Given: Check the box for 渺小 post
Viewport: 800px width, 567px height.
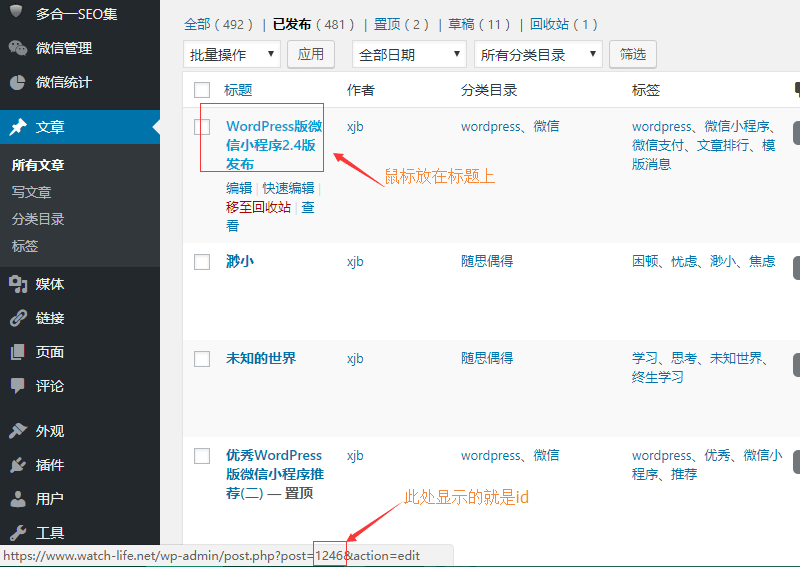Looking at the screenshot, I should [202, 262].
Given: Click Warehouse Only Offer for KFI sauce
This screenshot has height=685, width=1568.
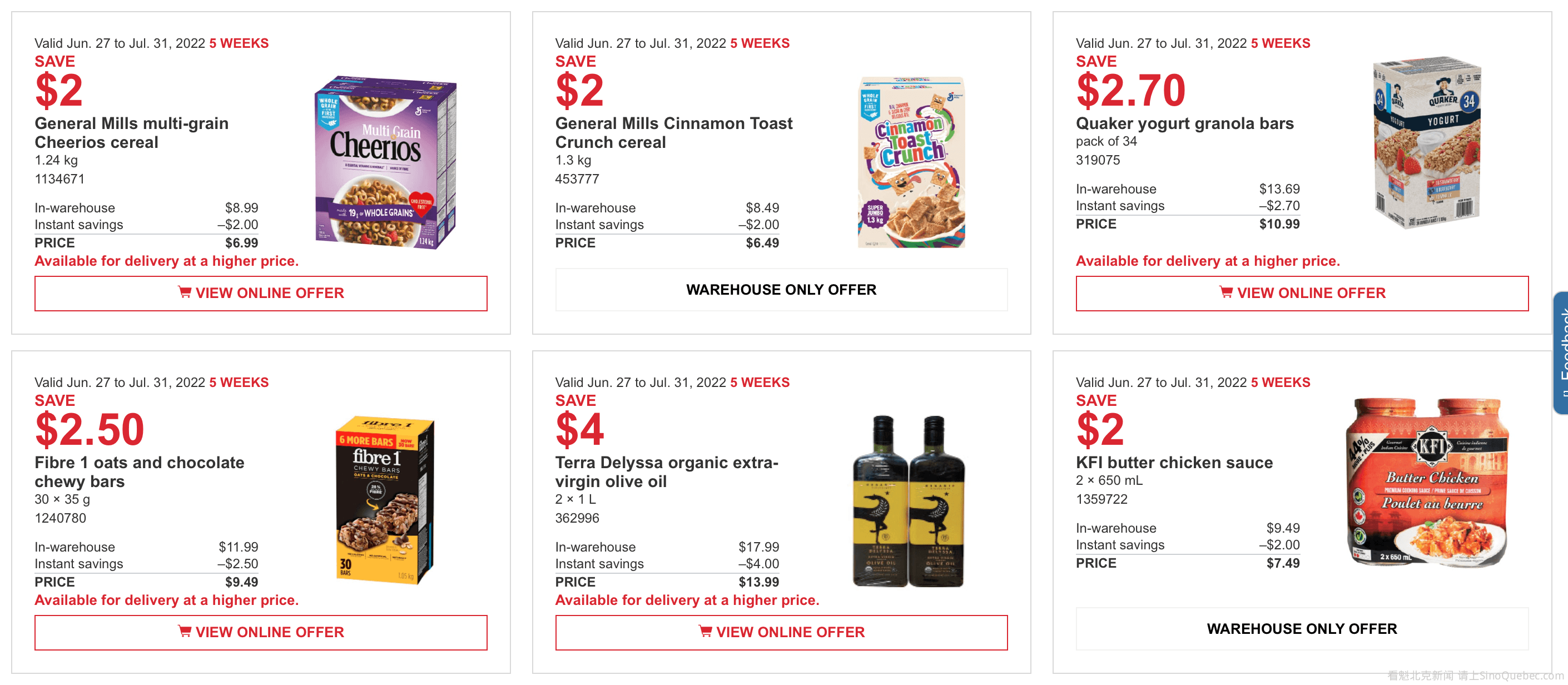Looking at the screenshot, I should (1302, 629).
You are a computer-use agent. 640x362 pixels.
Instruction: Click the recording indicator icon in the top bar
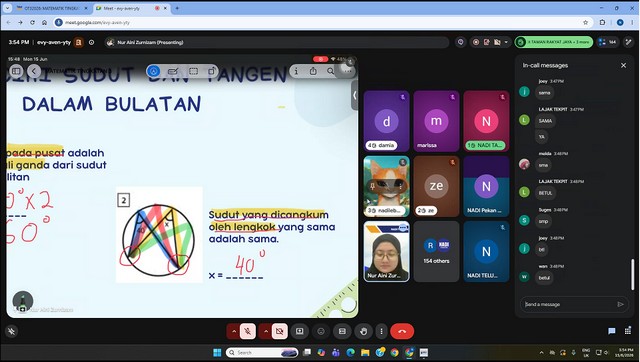point(476,42)
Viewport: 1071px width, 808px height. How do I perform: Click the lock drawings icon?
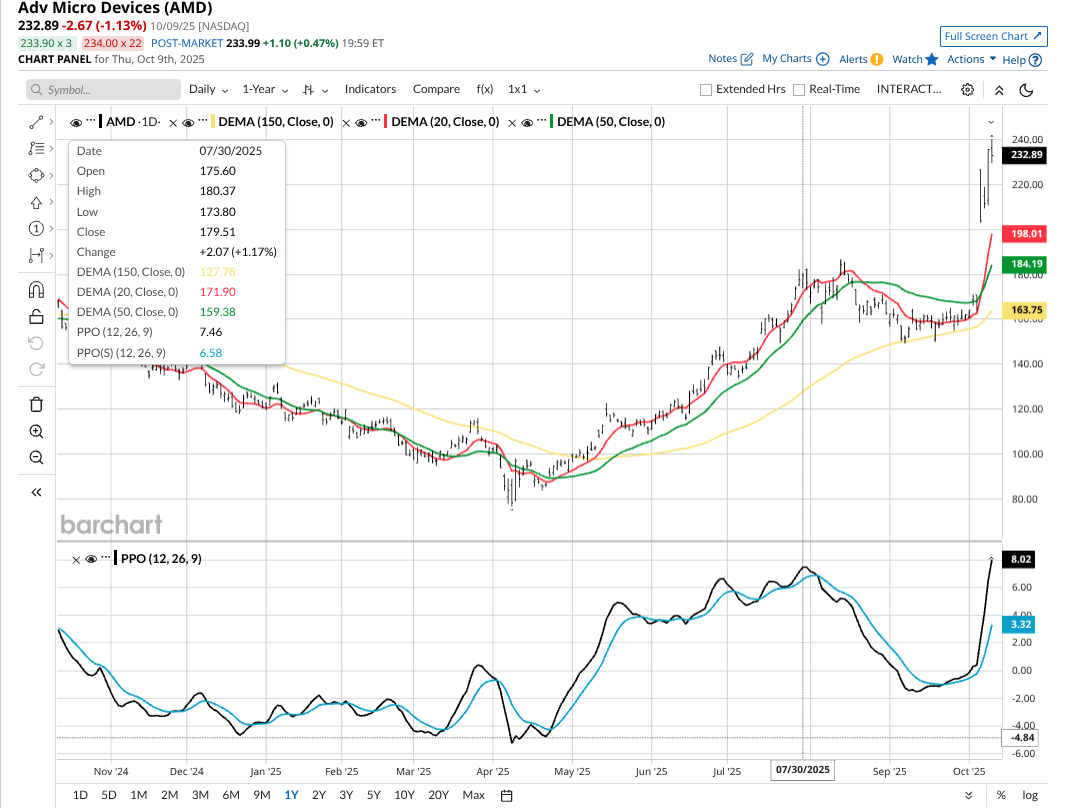click(x=36, y=317)
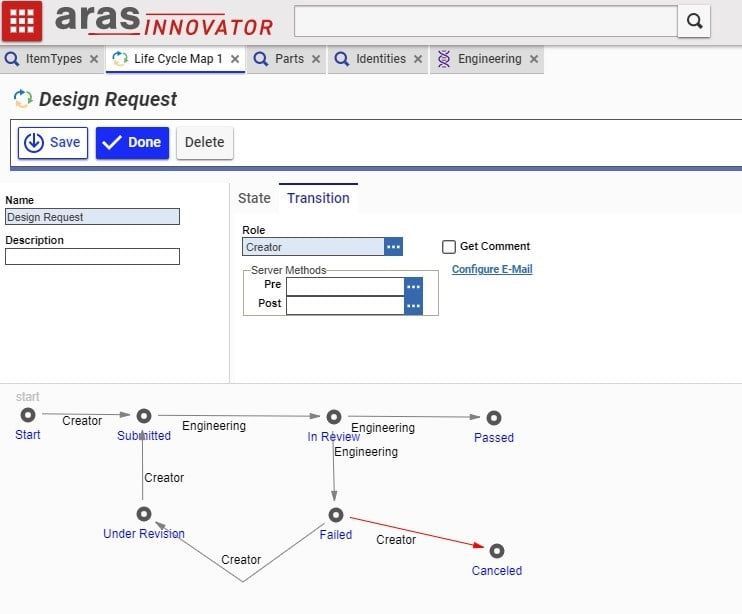Open the Role ellipsis picker

click(x=393, y=247)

- _Goal of the exercise_:
Starting with the line that contains "Viewport: 800px width, 567px height.", print every remaining line of the records above, exactly as it stands. Do not print the pictures.

- _Solution_:
Viewport: 800px width, 567px height.
Looking at the screenshot, I should [202, 262].
Given: Click Warehouse Only Offer for KFI sauce
This screenshot has height=685, width=1568.
Looking at the screenshot, I should (1302, 629).
You are a computer-use agent. 640x362 pixels.
Instruction: Click the recording indicator icon in the top bar
point(476,42)
Viewport: 1071px width, 808px height. How do I perform: Click the lock drawings icon?
click(x=36, y=317)
Open the Role ellipsis picker

click(x=393, y=247)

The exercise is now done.